I mean, it’s a lovely model, and one I, like everyone else in economics, use a lot. But I would not have said that it’s a model backed by lots of evidence. We do know that demand curves generally slope down; it’s a lot harder to give good examples of supply curves that slope up (as a textbook author, believe me, I’ve looked); and it’s a very long way from there to the vision of Pareto efficiency and all that which Barro wants us to take as the true economics. Realistically, imperfect competition, market failure, and more are everywhere.

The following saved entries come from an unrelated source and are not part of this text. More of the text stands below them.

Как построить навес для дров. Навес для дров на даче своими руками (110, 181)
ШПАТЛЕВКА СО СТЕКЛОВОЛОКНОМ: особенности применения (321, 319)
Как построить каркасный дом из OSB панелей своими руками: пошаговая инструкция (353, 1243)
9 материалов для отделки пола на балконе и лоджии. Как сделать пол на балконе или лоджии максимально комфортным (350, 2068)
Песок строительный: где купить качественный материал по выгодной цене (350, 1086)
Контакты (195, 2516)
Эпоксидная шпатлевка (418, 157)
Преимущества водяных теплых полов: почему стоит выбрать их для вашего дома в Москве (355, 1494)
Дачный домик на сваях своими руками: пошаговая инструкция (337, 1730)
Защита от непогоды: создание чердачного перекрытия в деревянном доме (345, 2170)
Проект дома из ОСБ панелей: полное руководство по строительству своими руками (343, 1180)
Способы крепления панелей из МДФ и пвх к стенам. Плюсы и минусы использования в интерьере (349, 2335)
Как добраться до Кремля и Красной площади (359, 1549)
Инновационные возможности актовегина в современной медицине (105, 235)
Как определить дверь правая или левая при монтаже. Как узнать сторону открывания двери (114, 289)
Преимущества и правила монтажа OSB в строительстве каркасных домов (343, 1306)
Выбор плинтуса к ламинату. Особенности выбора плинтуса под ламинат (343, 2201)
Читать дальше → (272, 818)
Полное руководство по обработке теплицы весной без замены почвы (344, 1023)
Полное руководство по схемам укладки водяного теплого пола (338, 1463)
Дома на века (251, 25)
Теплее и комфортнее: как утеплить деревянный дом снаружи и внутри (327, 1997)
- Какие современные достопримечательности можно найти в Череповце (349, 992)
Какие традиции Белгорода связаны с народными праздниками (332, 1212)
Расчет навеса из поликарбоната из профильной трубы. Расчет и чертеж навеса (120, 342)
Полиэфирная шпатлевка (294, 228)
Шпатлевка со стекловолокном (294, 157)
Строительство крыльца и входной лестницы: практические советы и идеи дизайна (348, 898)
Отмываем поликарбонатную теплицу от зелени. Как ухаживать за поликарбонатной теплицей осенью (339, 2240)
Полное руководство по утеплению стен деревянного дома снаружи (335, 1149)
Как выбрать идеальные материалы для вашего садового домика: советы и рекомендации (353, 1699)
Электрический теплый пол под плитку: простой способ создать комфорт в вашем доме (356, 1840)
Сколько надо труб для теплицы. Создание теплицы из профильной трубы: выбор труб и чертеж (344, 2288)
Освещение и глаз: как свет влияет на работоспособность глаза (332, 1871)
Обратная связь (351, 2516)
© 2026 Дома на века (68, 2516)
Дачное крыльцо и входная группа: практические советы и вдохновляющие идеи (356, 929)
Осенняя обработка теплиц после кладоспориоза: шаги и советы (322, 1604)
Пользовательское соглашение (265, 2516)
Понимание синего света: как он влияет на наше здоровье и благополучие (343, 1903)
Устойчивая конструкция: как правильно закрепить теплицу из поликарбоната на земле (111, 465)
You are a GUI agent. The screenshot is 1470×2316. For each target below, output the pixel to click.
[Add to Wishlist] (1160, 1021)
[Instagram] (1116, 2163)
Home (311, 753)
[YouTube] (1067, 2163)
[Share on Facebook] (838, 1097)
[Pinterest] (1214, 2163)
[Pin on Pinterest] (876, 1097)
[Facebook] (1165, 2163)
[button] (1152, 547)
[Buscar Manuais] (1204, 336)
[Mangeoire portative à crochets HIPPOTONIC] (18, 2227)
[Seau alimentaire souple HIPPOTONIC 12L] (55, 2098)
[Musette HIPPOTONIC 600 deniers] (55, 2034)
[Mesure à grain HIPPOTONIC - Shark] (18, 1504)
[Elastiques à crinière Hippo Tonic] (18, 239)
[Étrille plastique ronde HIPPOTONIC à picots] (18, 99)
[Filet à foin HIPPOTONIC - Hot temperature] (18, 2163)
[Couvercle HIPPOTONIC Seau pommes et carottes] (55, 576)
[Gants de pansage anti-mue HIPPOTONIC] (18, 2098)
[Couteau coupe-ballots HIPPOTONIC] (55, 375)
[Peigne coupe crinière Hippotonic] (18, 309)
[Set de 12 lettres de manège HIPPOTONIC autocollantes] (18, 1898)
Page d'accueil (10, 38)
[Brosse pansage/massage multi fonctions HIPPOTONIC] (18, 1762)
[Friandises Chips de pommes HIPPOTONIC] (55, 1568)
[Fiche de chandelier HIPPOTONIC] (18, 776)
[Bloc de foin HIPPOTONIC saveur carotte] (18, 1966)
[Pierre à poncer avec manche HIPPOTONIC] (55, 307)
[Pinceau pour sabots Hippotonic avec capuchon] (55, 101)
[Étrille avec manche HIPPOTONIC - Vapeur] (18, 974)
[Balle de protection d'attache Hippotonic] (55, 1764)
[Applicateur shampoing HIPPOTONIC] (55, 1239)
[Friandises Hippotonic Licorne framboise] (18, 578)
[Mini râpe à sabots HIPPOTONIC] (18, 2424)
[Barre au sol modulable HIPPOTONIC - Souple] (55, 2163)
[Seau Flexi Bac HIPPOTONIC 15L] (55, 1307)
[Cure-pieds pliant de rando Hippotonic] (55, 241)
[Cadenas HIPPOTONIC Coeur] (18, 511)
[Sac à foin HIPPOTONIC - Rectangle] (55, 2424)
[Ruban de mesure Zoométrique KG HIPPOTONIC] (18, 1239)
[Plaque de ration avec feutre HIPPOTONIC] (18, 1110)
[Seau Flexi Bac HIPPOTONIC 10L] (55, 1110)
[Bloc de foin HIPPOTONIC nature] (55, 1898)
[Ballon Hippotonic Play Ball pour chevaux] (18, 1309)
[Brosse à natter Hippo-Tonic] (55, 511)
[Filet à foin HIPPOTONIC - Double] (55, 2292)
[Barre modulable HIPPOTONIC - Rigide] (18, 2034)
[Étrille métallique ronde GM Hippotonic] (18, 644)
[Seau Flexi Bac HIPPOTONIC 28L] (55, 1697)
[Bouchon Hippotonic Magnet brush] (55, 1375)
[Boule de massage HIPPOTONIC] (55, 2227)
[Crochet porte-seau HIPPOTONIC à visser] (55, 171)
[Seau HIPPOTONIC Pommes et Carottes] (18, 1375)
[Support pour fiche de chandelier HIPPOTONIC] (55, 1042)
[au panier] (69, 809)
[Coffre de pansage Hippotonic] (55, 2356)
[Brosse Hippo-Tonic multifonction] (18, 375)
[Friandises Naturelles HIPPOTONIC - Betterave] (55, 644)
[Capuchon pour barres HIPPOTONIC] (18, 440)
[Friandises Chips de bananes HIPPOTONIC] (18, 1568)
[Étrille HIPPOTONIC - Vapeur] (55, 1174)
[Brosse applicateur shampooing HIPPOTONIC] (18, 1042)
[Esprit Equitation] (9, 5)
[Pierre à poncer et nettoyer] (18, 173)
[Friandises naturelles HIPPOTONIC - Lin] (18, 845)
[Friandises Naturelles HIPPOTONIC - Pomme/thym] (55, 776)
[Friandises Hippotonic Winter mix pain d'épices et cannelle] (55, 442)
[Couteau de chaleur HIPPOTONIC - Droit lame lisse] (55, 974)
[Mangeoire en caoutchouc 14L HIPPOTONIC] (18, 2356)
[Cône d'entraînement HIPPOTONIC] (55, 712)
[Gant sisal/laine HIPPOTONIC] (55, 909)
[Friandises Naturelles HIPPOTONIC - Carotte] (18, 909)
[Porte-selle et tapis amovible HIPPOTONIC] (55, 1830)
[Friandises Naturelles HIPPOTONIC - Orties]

To which I can only add this.
2 Comments:
Not precisely on point, but it reminded me of a conversation long ago:
Me and my friend Matt, International Studies guy, at Reed College, in early 1986:
me: "It seems like any study of politics requires an intense study of economics, and vice versa. Power and money are obviously intensely related. I don't think you can understand economics without understanding political power. "
Matt: "Yeah, you know, Princeton (if memory serves) has a department of political economy. Most schools used to. "
me: "That's seems like the way to go. We should get one here."
Beardie is on a roll. Thank goodness he isn't in government, and can tell us exactly what he thinks.